Trump’tan ani U dönüşü: 125% Çin tarifesi, 90 günlük küresel erteleme
ABD Başkanı Donald Trump, 9 Nisan 2025’te yaptığı açıklamayla Çin’e yönelik tarifeleri %125’e yükselttiğini duyurdu. Aynı zamanda, diğer 56 ülkeyi etkileyen tarifeler için 90 günlük bir duraklama kararı aldı. Karar, büyük yatırımcıların, iş dünyası liderlerinin ve Beyaz Saray çevresinin baskısıyla alındı. Bu ani geri adım, hem piyasalarda büyük bir rahatlama yarattı hem de “Trump tarzı müzakere stratejisi”nin yeni bir örneği olarak yorumlandı.
Bu kararın arka planında ne vardı?
Trump’ın açıklamaları, Beyaz Saray’daki dar bir danışman kadrosunun yönlendirmesiyle ve özellikle Hazine Bakanı Scott Bessent’in etkisiyle alındı. Bloomberg ve Wall Street Journal analizlerine göre, Trump kararını son anda, sosyal medyada paylaştığı bir gönderiyle duyurdu.
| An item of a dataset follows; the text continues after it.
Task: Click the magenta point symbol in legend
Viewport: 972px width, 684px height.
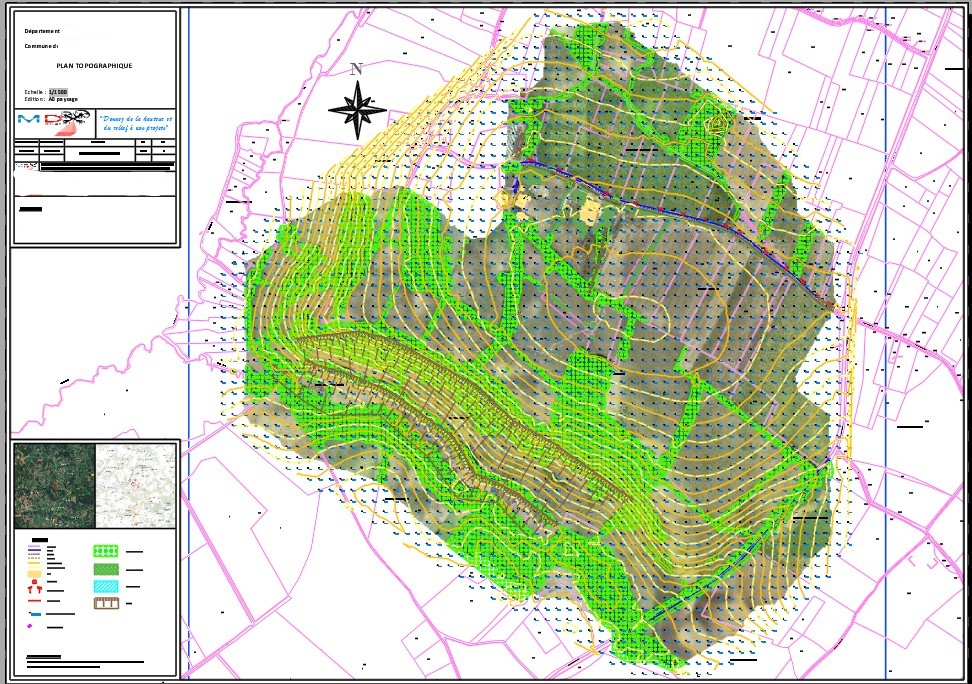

S&P 500 endeksi aynı gün %9,5 yükselirken Nasdaq 100 %12’lik sıçrama yaşadı.
Çin’e neden özel bir yaptırım uygulandı?
Trump, Çin’i “dünya piyasalarına saygı göstermemekle” suçlayarak, tarifelerin %125’e çıkarıldığını ilan etti. Kararın, Çin’in ABD ürünlerine uygulamaya hazırlandığı %84’lük misillemeye doğrudan karşılık olduğu ifade edildi. ABD yönetimi, bu hamleyle Çin’i yeniden masaya oturtmayı hedefliyor.
Yeşil ekonomi üzerindeki etkiler: Güneş panelleri ve nadir toprak elementleri
Daha önce Yeşil Haber’de ele aldığımız gibi (ilk analiz, ikinci analiz), Çin’e uygulanan tarifeler, yalnızca ticaret savaşları değil, “yeşil ekonomi tedarik zincirleri” açısından da kritik. Güneş paneli üretiminde kullanılan polikristal silisyumdan, elektrikli araç motorlarında vazgeçilmez olan nadir toprak elementlerine kadar pek çok ürünün tedariki tehdit altında.
Yatırımcılar ve bankalar alarm verdi
Trump’a yönelik baskının büyük kısmı Wall Street’ten geldi. JPMorgan CEO’su Jamie Dimon’un yanı sıra, diğer büyük banka yöneticileri ve yatırım fonları, Beyaz Saray’a doğrudan “resesyon riski” uyarısı yaptı. Ünlü yatırımcı Bill Ackman, “Bu oranlarla dünya genelinde ekonomik bir nükleer kışa giriyoruz” yorumunu yaptı.
Türkiye’yi nasıl etkiler?
Türkiye, güneş paneli ve elektrikli araç bataryası gibi ekipmanlarda Çin’e bağımlı bir tedarik zinciri içinde yer alıyor. Bu bağlamda, tarifelerin sertleşmesi ürün fiyatlarını doğrudan artırabilir, tedarik sürekliliğinde belirsizlik yaratabilir. Özellikle YEKA projeleri ve ulusal üretim hedefleri için planlanan teknolojik yatırımların zamanlaması bu durumdan etkilenebilir.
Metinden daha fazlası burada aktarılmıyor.